> EXERCISE DETAILS
Which lines below fall between the one containing "1917x531 pixels." and the one containing "Click the blue like reaction icon"? Repeat them exactly, counting both of those lines, and add nothing else.

------ SOURCE MATERIAL ------

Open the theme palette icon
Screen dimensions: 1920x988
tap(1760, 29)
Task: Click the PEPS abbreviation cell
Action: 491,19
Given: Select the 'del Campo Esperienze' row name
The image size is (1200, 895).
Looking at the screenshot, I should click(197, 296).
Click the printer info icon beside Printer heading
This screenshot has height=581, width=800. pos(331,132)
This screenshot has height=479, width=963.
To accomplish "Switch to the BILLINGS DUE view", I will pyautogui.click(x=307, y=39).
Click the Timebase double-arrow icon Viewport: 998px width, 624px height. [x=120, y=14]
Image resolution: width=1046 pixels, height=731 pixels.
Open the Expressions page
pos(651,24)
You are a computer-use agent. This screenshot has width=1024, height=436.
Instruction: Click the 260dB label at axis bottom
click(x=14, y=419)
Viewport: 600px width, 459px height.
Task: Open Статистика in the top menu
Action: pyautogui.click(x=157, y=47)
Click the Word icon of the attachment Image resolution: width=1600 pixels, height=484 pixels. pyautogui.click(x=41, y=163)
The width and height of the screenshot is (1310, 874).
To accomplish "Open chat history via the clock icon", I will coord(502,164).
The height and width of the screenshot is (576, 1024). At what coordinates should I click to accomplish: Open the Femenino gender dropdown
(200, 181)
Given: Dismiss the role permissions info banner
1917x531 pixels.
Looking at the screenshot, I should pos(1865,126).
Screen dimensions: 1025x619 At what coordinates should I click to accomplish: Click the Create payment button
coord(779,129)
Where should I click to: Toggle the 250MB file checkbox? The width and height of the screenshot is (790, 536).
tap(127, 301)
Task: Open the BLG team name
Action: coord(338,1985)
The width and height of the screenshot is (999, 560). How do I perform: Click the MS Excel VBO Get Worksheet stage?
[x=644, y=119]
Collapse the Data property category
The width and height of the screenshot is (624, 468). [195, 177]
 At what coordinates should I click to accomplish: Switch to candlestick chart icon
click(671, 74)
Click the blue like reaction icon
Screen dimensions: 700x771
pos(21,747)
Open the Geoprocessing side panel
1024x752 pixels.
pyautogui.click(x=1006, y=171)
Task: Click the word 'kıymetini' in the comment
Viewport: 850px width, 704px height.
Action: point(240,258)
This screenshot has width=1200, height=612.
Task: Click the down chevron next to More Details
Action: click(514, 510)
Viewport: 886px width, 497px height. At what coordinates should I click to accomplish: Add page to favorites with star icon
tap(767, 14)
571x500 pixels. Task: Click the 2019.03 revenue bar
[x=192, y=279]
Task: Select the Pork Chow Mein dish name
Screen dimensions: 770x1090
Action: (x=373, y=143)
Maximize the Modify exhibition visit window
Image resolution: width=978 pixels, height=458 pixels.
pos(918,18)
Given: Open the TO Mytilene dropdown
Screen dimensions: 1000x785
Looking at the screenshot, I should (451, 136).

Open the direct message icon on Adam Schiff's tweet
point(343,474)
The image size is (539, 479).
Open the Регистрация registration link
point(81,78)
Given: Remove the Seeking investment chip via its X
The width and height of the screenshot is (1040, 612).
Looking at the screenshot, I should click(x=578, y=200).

------

> THE ANSWER
1917x531 pixels.
Looking at the screenshot, I should pos(1865,126).
Screen dimensions: 1025x619 At what coordinates should I click to accomplish: Click the Create payment button
coord(779,129)
Where should I click to: Toggle the 250MB file checkbox? The width and height of the screenshot is (790, 536).
tap(127, 301)
Task: Open the BLG team name
Action: coord(338,1985)
The width and height of the screenshot is (999, 560). How do I perform: Click the MS Excel VBO Get Worksheet stage?
[x=644, y=119]
Collapse the Data property category
The width and height of the screenshot is (624, 468). [195, 177]
 At what coordinates should I click to accomplish: Switch to candlestick chart icon
click(671, 74)
Click the blue like reaction icon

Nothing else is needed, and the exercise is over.